Collection entries
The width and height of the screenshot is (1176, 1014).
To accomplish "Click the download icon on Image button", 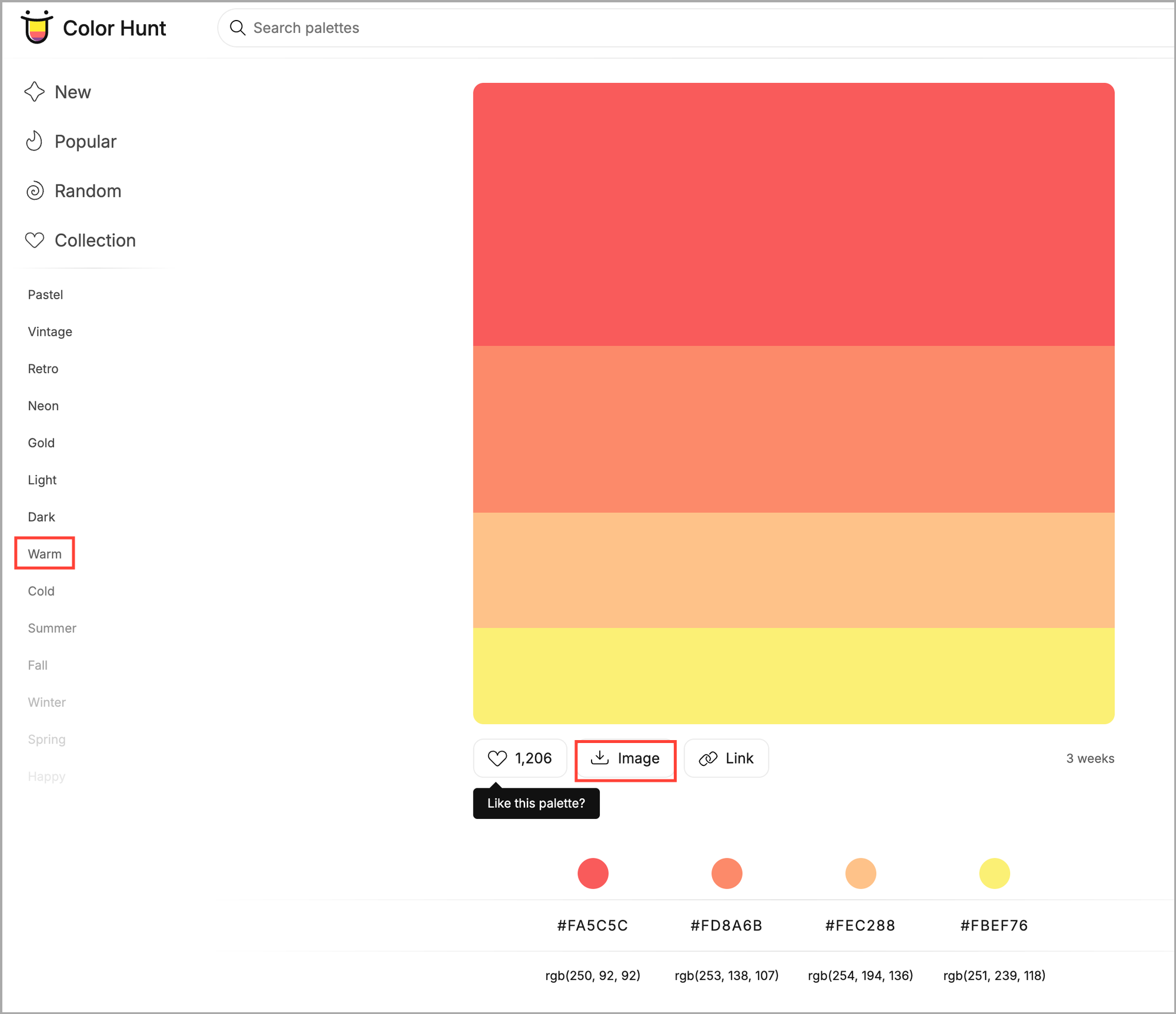I will pyautogui.click(x=599, y=758).
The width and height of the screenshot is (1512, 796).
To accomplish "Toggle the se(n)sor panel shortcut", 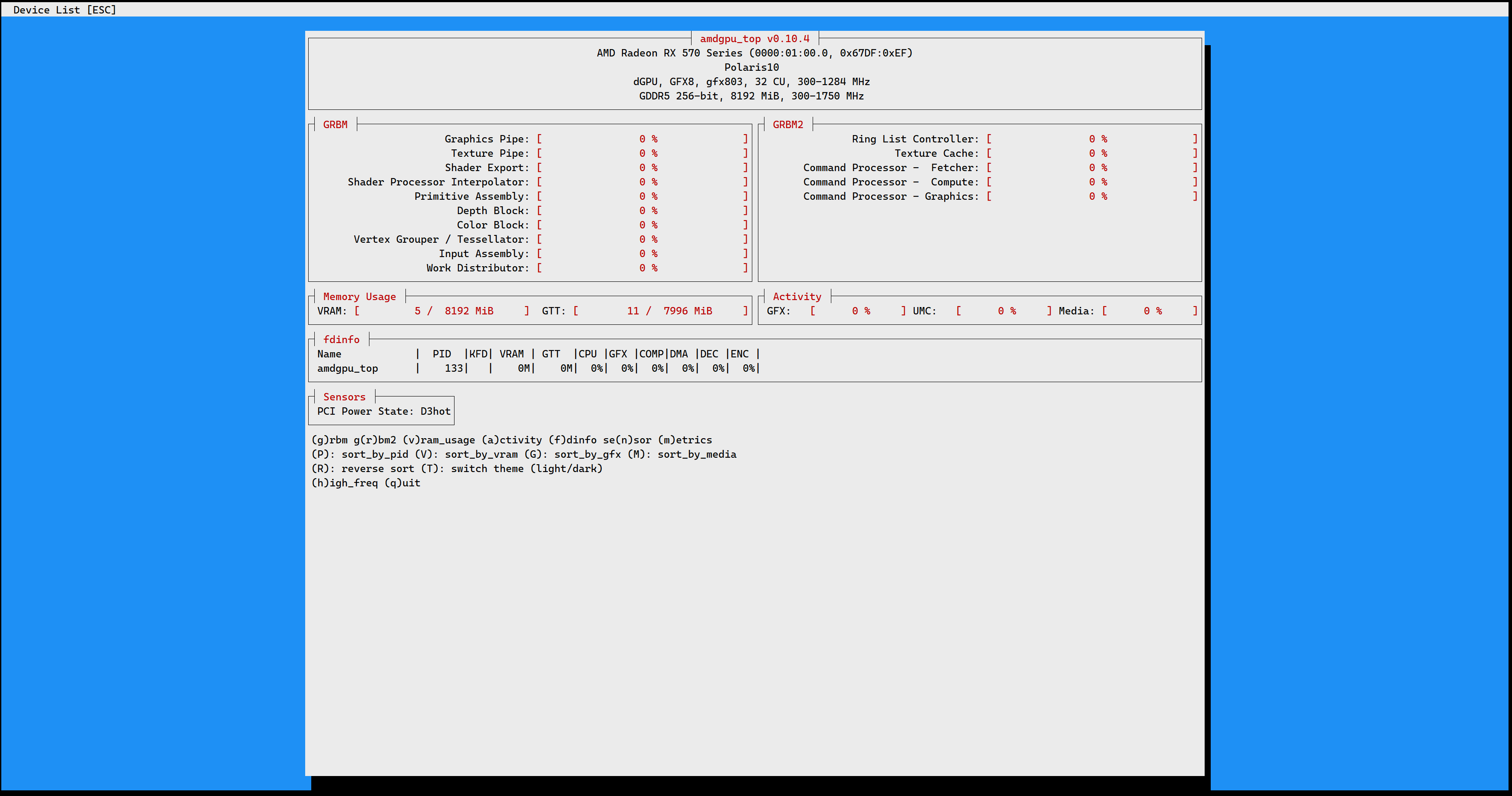I will [x=627, y=439].
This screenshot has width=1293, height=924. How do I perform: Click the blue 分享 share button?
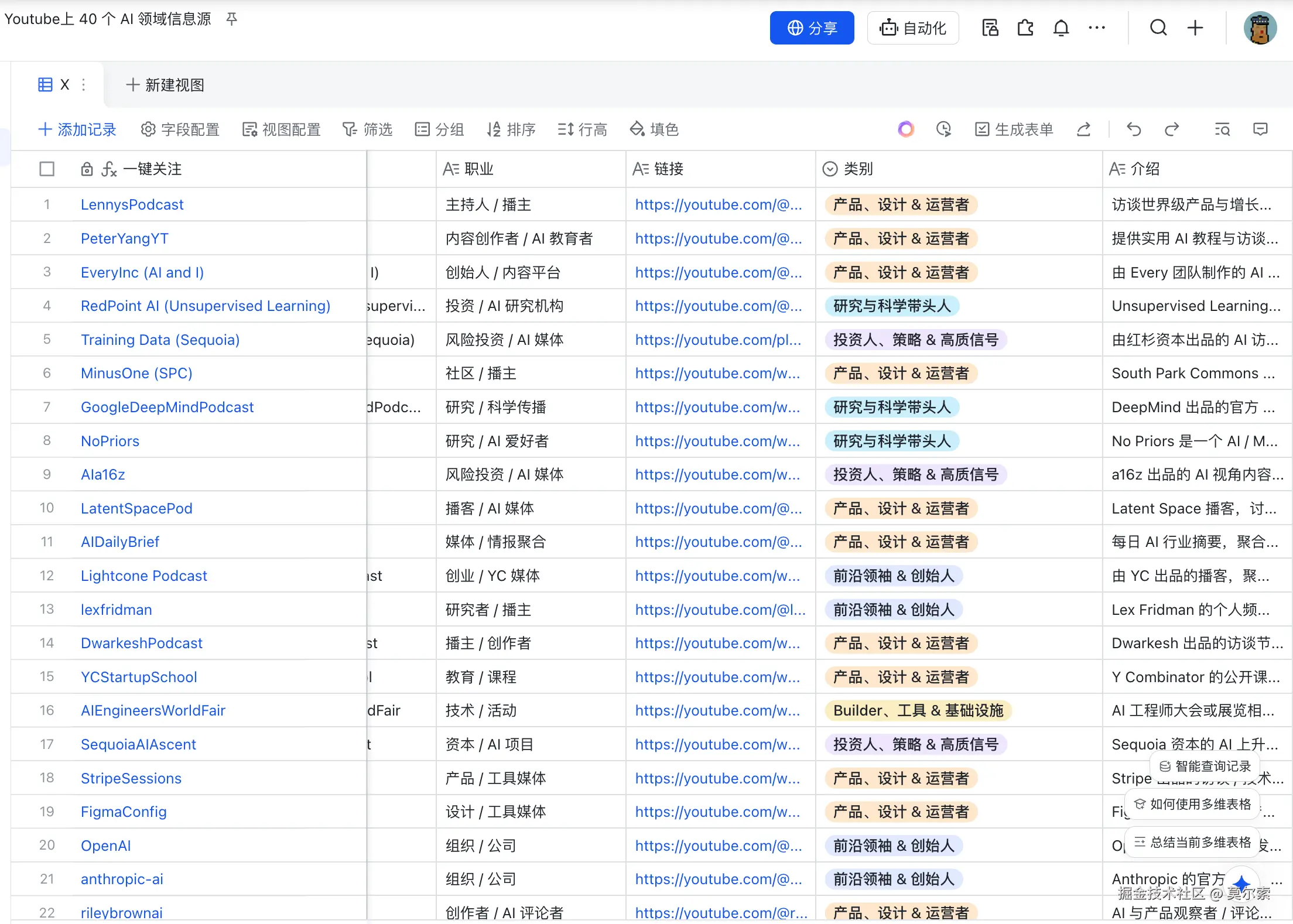point(812,28)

> Task requirements:
Write out exactly the lines from the line holding "This screenshot has" through the last line of the records above, inclusive, and nothing more. Leave out the pictures.

> Response to this task:
This screenshot has width=1293, height=924. How do I perform: Click the blue 分享 share button?
point(812,28)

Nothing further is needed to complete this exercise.